Als Fotograf muss man dabei aber ein paar Kompromisse eingehen. Morgens bei perfekten Bedingungen und Nebel zu fotografieren schaffe ich dann in aller Regel nicht. Stattdessen muss ich auch einmal mit dem harten Mittagslicht vorlieb nehmen. Zusätzlich muss man akzeptieren, dass man den verschlungenen, romantischen Pfad durch den Wald nicht nehmen kann, wenn man einen Kinderwagen dabei hat.
Ein lang gehegter Traum von mir war es, das Ilsetal im Oktober bei bester Laubfärbung zu fotografieren. So starteten wir am späten Vormittag an einem sonnigen Oktobertag vom Hauptparkplatz im Ilsetal im Nordharz. Zuerst ging es auf guten Wegen problemlos voran. An einer der ersten Brücken entschieden wir uns für den rechten Weg anstatt für die breite Fahrstraße, da im unteren Teil der Weg noch kinderwagentauglich aussah. Ein Fehler, wie sich ca. 2 km später herausstellte. Der Weg wurde immer schmaler und holpriger, sodass wir irgendwann aufgaben. Wir wollten aber auch nicht den ganzen Weg zurück, zumal es zwischendurch auch eine Brücke über die Ilse gab. Leider war der Zuweg zur Brücke auch alles andere als barrierefrei, sodass nichts anderes half als zu zweit den Kinderwagen (inkl. Kind) anzuheben und über ein paar Felsen zu tragen. Madame ist übrigens bei der Aktion gemütlich in ihrem Kinderwagen eingeschlafen…
Zurück auf der breiten Fahrstraße (und mit schlafendem Kind) ging es zügig der fotografischen Hauptattraktion entgegen: Den unteren Ilsefällen. Von einer weiteren Brücke aus gab es schon ein sehr gutes Motiv, bequem zu erreichen von einem kleinen Rastplatz. Netterweise verschwand die Sonne genau im richtigen Moment hinter ein paar Wolken, sodass die Kontraste nicht mehr ganz so stark waren.

Von hier aus ging der Weg dann nicht mehr kinderwagentauglich weiter.
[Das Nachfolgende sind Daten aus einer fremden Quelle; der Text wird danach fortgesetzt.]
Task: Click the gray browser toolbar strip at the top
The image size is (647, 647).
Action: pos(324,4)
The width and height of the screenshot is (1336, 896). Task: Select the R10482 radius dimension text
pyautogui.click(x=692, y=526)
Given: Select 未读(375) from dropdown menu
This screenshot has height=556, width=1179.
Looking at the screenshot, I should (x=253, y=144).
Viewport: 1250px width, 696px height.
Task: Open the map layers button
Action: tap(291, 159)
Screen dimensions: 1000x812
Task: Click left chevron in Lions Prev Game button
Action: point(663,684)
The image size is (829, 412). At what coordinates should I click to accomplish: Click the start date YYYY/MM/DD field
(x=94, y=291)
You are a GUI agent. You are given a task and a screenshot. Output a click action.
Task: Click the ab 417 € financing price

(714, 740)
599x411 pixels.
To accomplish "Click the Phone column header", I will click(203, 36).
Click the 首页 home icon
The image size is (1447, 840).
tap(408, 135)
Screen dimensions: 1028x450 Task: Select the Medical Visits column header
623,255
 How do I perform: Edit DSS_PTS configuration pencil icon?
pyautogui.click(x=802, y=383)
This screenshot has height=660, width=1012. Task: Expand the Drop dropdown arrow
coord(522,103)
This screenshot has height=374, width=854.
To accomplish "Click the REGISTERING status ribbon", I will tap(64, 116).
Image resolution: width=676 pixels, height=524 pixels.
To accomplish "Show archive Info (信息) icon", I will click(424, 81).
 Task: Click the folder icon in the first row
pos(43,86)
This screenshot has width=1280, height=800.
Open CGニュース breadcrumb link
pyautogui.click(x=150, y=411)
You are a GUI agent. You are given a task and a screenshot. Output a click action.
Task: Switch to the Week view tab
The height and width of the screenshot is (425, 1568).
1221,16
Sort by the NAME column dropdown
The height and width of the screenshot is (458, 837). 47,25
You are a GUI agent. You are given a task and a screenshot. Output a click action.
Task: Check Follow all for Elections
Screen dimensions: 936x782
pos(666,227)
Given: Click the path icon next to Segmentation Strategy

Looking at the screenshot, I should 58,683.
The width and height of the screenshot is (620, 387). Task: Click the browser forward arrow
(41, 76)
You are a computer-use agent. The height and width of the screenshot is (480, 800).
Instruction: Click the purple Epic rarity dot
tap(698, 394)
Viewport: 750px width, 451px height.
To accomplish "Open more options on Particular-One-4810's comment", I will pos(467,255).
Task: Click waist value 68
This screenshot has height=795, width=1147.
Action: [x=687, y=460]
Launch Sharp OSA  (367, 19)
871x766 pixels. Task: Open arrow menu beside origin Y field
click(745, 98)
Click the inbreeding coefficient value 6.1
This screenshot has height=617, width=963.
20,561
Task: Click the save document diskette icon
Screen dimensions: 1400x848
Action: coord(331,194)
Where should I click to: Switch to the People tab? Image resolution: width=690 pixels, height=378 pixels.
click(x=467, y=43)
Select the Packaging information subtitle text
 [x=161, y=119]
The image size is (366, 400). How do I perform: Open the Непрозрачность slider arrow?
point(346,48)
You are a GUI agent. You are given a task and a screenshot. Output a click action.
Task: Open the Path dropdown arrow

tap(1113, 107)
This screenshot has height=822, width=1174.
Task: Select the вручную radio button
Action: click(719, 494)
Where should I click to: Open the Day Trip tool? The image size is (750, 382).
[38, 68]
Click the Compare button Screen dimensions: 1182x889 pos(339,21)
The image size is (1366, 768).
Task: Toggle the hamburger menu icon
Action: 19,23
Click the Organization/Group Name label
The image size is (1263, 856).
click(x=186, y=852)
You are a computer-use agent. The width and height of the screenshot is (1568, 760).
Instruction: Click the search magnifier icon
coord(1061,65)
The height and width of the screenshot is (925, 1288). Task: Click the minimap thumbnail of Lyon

Meine Frau blieb also mit schlafendem Kind am Rastplatz zurück, während ich noch ein paar Meter weiterging und einen steilen Abhang zum Fotospot an den unteren Ilsenfällen hinabstieg.

Auf dem Rückweg bot es sich an, noch ein paar Detailaufnahmen zu machen. Das ging entweder direkt vom Weg aus oder nach einem kleinen Abstecher den Hang hinunter.


Zurück nahmen wir den breiten Fahrweg, der zwar etwas langweilig, dafür aber problemlos mit dem Kinderwagen zu befahren war. Am Ende hatte die ganze Familie ein kleines Abenteuer erlebt und der Familienfotograf ist ebenfalls auf seine Kosten gekommen.